Parental and Other Caretaker Roles

Caretaking and custodial roles in Iatmul culture are envisioned as forms of mothering. Mothers are associated with food, feeding, cooking, warmth, house-cleaning, flower gardens, dishwashing, laundering, and the like. Mothers breast-feed infants, soothe tears, teach toddlers to walk, bathe children, cleanse their urine and feces, and carry them throughout the village. When men assume these roles (e.g., the socializing mother's brother), they also act maternally. Motherhood is clearly idealized. Yet mothers and not fathers are primarily responsible for punishment, which can be brusque and rough.

In ideology, the father-son relationship is tense and oedipal. Thus it differs dramatically from the mother-child bond. Sons are said to replace their father in the political-jural order of society. Moreover, sons inherit from fathers a large domestic houseā€”a house that was not only built at considerable expense and labor by the father, but which also symbolizes a mother. Often, sons physically displace their father from his house-mother, consigning him to live out his days in a small shack. Why, then, do fathers build houses only to cede them to their sons? Because fathers fear ridicule, especially from their daughters-in-law.

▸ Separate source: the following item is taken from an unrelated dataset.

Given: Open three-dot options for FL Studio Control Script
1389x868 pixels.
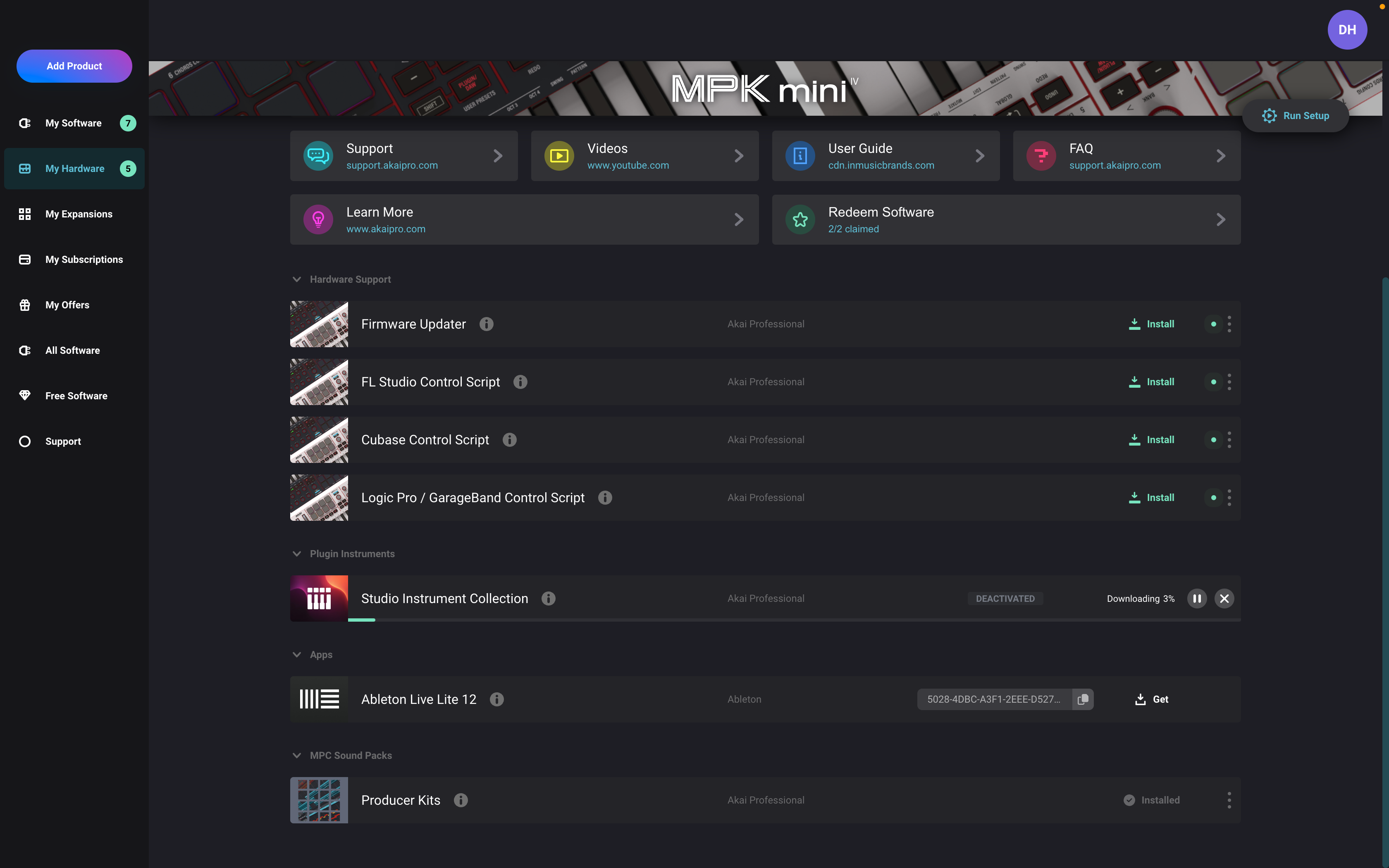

Men and fathers, far more than women and mothers, tend to shoo children from their activities, especially at the cult house. They encourage children to return to their mothers. I myself was once chastised by a father to "Go walk with your mother! You don't walk with your father!"

Mothers abide by less numerous and restrictive avoidance taboos than fathers in regard to children. Mothers dominate early childhood in terms of education, physical proximity, care, time, supervision, and affection. Fathers have little normative role in formal child-raising other than bestowing magic and totemic names onto sons, arranging (and funding) children's marriages, and ensuring that sons are initiated or otherwise integrated into the male cult. The father is not a primary male socializer. This role belongs to the mother's brother, as a "male mother," and other men from the father's age grade.

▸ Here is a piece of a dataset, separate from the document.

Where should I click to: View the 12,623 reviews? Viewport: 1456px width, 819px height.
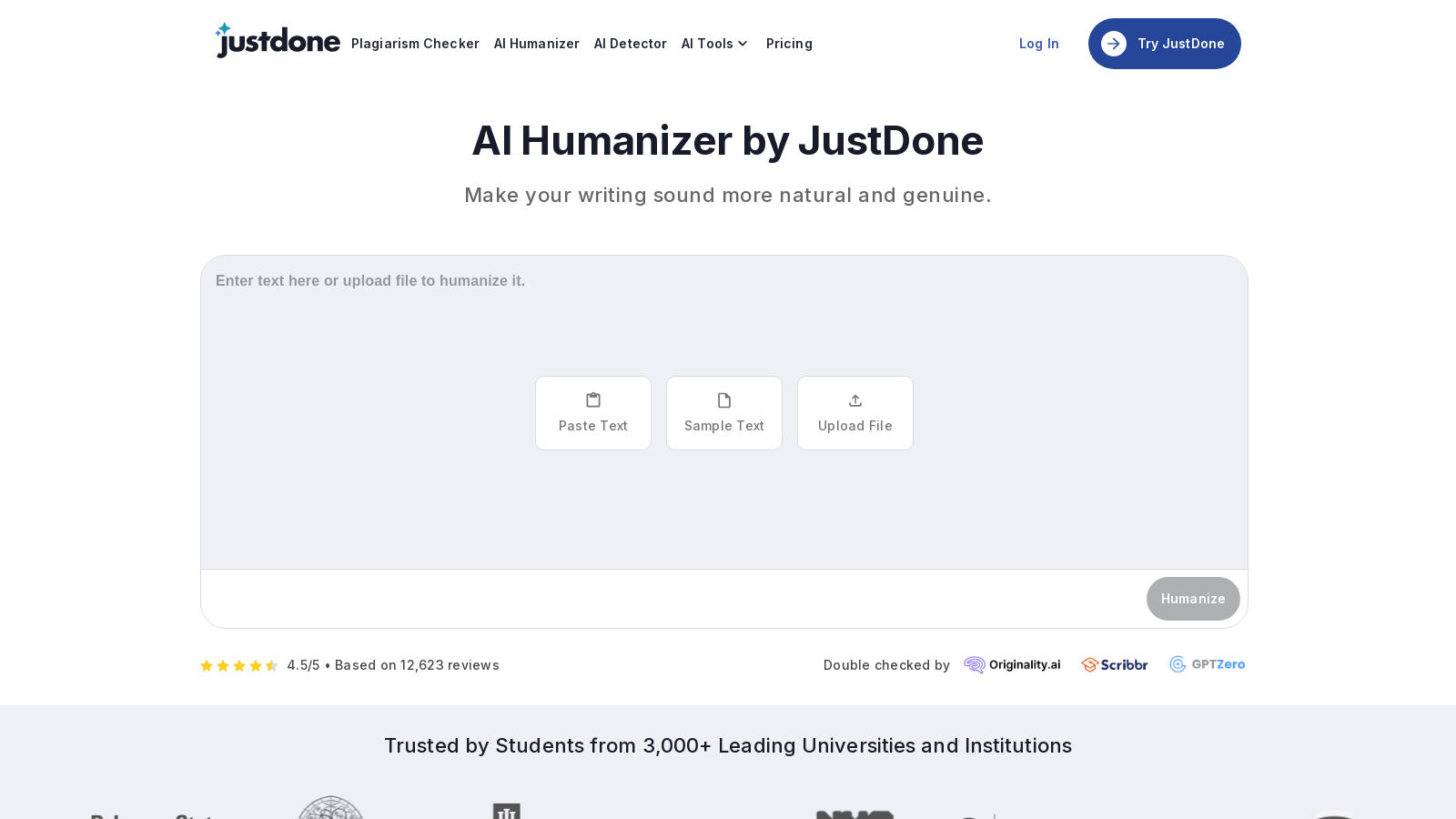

Iatmul describe fathers as distant, tense, and unloving. But fathers can be, and often are, quite tender and nurturing. For both mothers and fathers, then, the ideology of parenting often clashes with actuality (see also Bateson, 1936/1958, p. 76; Mead, 1949, p. 114).

Iatmul children and adults highly value individual autonomy and initiative. Children may view daily school attendance as an unjust constraint. If Iatmul parents want their children to attend school regularly, which mainly occurs in urban settings, they may experience shifts in normative parenting. A father may become more active in the everyday affairs of his children. But since childcare is a female role, it is the mother who must discipline the children and restrain their autonomy. Thus she, not the father, clashes in a negative way with Iatmul norms for the parent-child relationship (Stanek & Weiss, 1998, pp. 322-323).